Records contained in a dataset:
● ● ● ●

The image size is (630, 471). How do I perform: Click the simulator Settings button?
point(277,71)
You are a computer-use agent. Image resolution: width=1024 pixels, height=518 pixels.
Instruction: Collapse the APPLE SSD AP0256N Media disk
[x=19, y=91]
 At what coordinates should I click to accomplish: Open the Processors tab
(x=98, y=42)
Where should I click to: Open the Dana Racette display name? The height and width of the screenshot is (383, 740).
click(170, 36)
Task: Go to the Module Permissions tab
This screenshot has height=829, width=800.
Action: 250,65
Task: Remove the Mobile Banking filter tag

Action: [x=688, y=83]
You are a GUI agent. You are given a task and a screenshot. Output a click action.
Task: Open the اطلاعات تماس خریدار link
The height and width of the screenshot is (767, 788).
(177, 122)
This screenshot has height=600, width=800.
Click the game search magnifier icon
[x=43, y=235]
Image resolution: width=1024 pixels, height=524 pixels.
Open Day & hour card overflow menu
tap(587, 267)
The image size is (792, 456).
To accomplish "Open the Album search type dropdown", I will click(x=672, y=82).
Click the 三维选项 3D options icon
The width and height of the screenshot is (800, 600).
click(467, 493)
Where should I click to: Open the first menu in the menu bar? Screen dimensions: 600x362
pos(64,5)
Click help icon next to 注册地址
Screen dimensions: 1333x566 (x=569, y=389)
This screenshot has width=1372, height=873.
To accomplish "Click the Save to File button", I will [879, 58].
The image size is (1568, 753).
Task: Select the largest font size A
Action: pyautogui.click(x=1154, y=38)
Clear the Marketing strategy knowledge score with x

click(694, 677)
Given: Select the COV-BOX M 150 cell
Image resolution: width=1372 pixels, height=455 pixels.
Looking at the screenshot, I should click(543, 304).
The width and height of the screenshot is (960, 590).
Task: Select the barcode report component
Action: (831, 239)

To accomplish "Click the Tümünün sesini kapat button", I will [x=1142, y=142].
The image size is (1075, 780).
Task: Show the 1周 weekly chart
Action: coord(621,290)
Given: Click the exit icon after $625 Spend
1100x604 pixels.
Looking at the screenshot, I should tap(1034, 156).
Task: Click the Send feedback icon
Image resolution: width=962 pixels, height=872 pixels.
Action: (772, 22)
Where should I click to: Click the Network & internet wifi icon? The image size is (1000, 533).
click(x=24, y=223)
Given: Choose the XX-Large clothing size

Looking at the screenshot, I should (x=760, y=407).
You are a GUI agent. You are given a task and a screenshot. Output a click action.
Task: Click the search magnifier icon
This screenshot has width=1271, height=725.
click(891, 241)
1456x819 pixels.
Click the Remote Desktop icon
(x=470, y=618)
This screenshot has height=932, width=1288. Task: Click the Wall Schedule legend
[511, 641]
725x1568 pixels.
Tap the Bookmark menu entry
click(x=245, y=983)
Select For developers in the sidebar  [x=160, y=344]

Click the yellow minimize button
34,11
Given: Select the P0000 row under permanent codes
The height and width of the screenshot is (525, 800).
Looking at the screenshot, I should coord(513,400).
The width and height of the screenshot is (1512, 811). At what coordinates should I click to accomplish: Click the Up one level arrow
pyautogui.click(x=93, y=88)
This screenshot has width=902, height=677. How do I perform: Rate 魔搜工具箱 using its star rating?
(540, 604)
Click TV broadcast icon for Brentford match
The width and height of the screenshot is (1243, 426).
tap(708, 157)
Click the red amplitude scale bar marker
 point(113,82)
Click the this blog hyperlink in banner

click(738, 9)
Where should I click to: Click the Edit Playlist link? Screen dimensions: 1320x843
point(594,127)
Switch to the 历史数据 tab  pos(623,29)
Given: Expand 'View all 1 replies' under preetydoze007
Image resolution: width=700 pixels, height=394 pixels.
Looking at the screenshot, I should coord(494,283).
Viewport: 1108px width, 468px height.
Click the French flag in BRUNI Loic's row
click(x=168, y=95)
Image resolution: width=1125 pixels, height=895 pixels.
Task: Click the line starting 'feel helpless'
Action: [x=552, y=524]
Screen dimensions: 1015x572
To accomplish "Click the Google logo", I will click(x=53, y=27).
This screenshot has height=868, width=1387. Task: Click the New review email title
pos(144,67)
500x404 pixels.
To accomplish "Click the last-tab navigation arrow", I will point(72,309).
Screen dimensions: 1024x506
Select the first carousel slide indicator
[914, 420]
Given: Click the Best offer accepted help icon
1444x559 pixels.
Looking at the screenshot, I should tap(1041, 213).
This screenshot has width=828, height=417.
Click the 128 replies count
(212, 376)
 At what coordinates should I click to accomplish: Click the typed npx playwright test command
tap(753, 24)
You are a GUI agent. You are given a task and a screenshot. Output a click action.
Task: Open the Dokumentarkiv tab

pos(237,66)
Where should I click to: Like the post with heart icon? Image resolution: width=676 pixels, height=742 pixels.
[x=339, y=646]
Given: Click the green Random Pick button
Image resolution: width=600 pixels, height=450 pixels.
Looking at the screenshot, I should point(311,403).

● ● ● ●

**The task:** Write out all the data exactly.

**Output below:**
The image size is (630, 471). How do I perform: Click the simulator Settings button?
point(277,71)
You are a computer-use agent. Image resolution: width=1024 pixels, height=518 pixels.
Instruction: Collapse the APPLE SSD AP0256N Media disk
[x=19, y=91]
 At what coordinates should I click to accomplish: Open the Processors tab
(x=98, y=42)
Where should I click to: Open the Dana Racette display name? The height and width of the screenshot is (383, 740).
click(170, 36)
Task: Go to the Module Permissions tab
This screenshot has height=829, width=800.
Action: 250,65
Task: Remove the Mobile Banking filter tag

Action: [x=688, y=83]
You are a GUI agent. You are given a task and a screenshot. Output a click action.
Task: Open the اطلاعات تماس خریدار link
The height and width of the screenshot is (767, 788).
(177, 122)
This screenshot has height=600, width=800.
Click the game search magnifier icon
[x=43, y=235]
Image resolution: width=1024 pixels, height=524 pixels.
Open Day & hour card overflow menu
tap(587, 267)
The image size is (792, 456).
To accomplish "Open the Album search type dropdown", I will click(x=672, y=82).
Click the 三维选项 3D options icon
The width and height of the screenshot is (800, 600).
click(467, 493)
Where should I click to: Open the first menu in the menu bar? Screen dimensions: 600x362
pos(64,5)
Click help icon next to 注册地址
Screen dimensions: 1333x566 (x=569, y=389)
This screenshot has width=1372, height=873.
To accomplish "Click the Save to File button", I will [879, 58].
The image size is (1568, 753).
Task: Select the largest font size A
Action: pyautogui.click(x=1154, y=38)
Clear the Marketing strategy knowledge score with x

click(694, 677)
Given: Select the COV-BOX M 150 cell
Image resolution: width=1372 pixels, height=455 pixels.
Looking at the screenshot, I should click(543, 304).
The width and height of the screenshot is (960, 590).
Task: Select the barcode report component
Action: (831, 239)

To accomplish "Click the Tümünün sesini kapat button", I will [x=1142, y=142].
The image size is (1075, 780).
Task: Show the 1周 weekly chart
Action: coord(621,290)
Given: Click the exit icon after $625 Spend
1100x604 pixels.
Looking at the screenshot, I should tap(1034, 156).
Task: Click the Send feedback icon
Image resolution: width=962 pixels, height=872 pixels.
Action: (772, 22)
Where should I click to: Click the Network & internet wifi icon? The image size is (1000, 533).
click(x=24, y=223)
Given: Choose the XX-Large clothing size

Looking at the screenshot, I should (x=760, y=407).
You are a GUI agent. You are given a task and a screenshot. Output a click action.
Task: Click the search magnifier icon
This screenshot has width=1271, height=725.
click(891, 241)
1456x819 pixels.
Click the Remote Desktop icon
(x=470, y=618)
This screenshot has height=932, width=1288. Task: Click the Wall Schedule legend
[511, 641]
725x1568 pixels.
Tap the Bookmark menu entry
click(x=245, y=983)
Select For developers in the sidebar  [x=160, y=344]

Click the yellow minimize button
34,11
Given: Select the P0000 row under permanent codes
The height and width of the screenshot is (525, 800).
Looking at the screenshot, I should coord(513,400).
The width and height of the screenshot is (1512, 811). At what coordinates should I click to accomplish: Click the Up one level arrow
pyautogui.click(x=93, y=88)
This screenshot has width=902, height=677. How do I perform: Rate 魔搜工具箱 using its star rating?
(540, 604)
Click TV broadcast icon for Brentford match
The width and height of the screenshot is (1243, 426).
tap(708, 157)
Click the red amplitude scale bar marker
 point(113,82)
Click the this blog hyperlink in banner

click(738, 9)
Where should I click to: Click the Edit Playlist link? Screen dimensions: 1320x843
point(594,127)
Switch to the 历史数据 tab  pos(623,29)
Given: Expand 'View all 1 replies' under preetydoze007
Image resolution: width=700 pixels, height=394 pixels.
Looking at the screenshot, I should coord(494,283).
Viewport: 1108px width, 468px height.
Click the French flag in BRUNI Loic's row
click(x=168, y=95)
Image resolution: width=1125 pixels, height=895 pixels.
Task: Click the line starting 'feel helpless'
Action: [x=552, y=524]
Screen dimensions: 1015x572
To accomplish "Click the Google logo", I will click(x=53, y=27).
This screenshot has height=868, width=1387. Task: Click the New review email title
pos(144,67)
500x404 pixels.
To accomplish "Click the last-tab navigation arrow", I will point(72,309).
Screen dimensions: 1024x506
Select the first carousel slide indicator
[914, 420]
Given: Click the Best offer accepted help icon
1444x559 pixels.
Looking at the screenshot, I should tap(1041, 213).
This screenshot has width=828, height=417.
Click the 128 replies count
(212, 376)
 At what coordinates should I click to accomplish: Click the typed npx playwright test command
tap(753, 24)
You are a GUI agent. You are given a task and a screenshot. Output a click action.
Task: Open the Dokumentarkiv tab

pos(237,66)
Where should I click to: Like the post with heart icon? Image resolution: width=676 pixels, height=742 pixels.
[x=339, y=646]
Given: Click the green Random Pick button
Image resolution: width=600 pixels, height=450 pixels.
Looking at the screenshot, I should point(311,403).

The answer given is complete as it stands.